Please reproduce all entries word for word and omit their pictures.

==== SOURCE DATA ====

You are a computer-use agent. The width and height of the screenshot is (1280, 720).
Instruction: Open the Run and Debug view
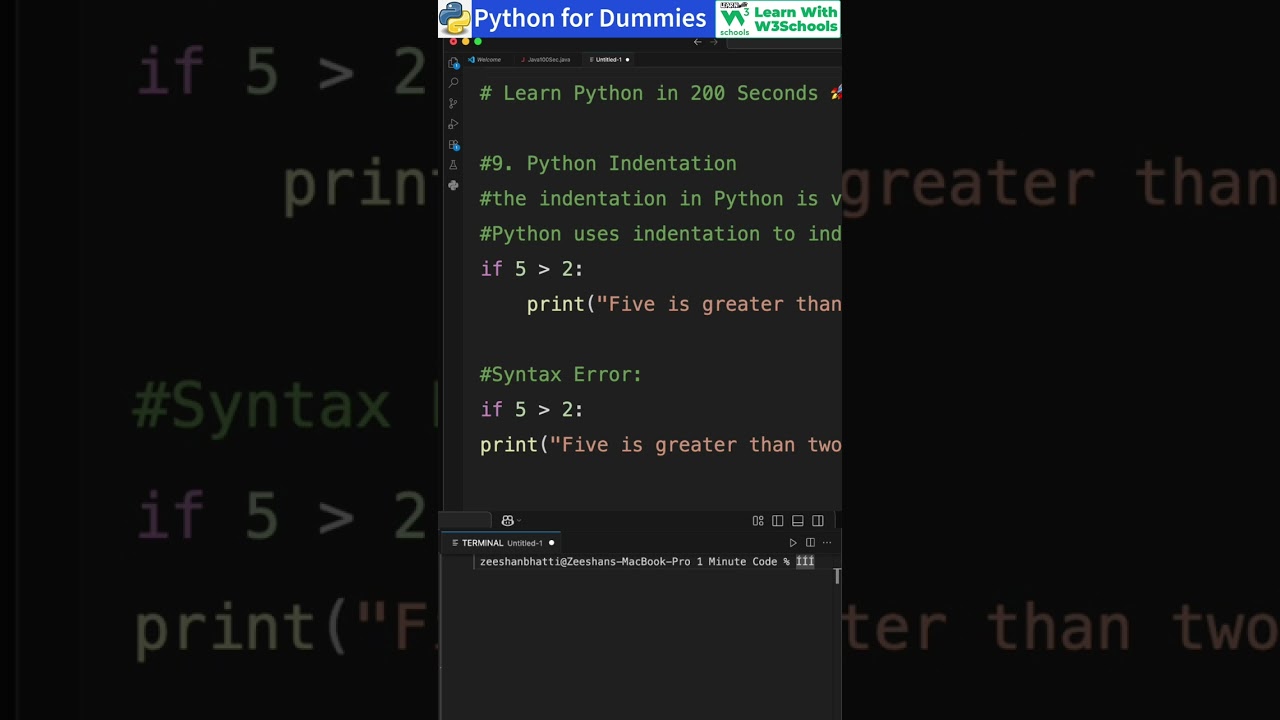tap(453, 124)
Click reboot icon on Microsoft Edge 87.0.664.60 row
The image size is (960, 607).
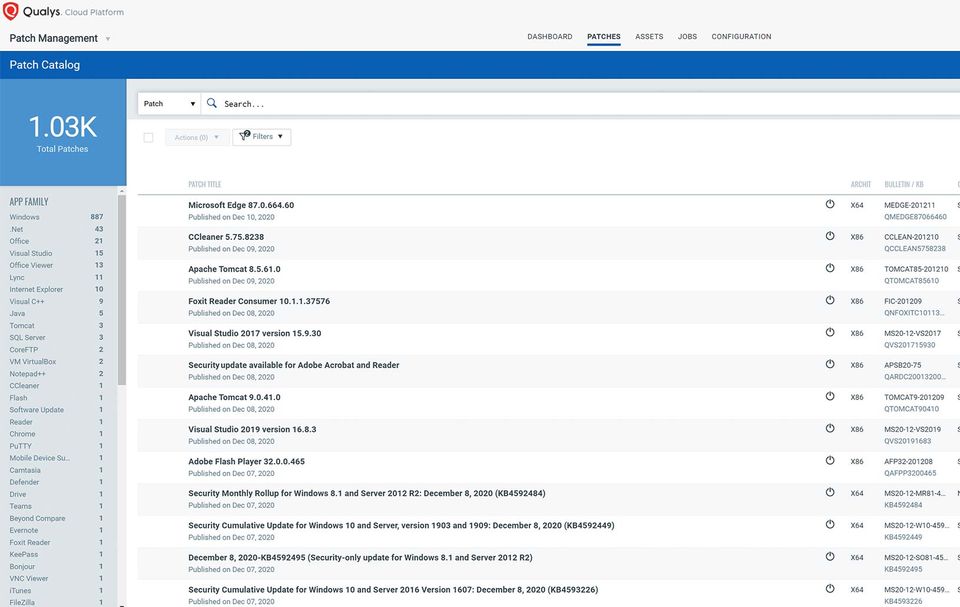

====

- [RESULT OF THE EXERCISE]
You are a computer-use agent. The width and height of the screenshot is (1280, 720).
Instruction: Open the Run and Debug view
tap(453, 124)
Click reboot icon on Microsoft Edge 87.0.664.60 row
The image size is (960, 607).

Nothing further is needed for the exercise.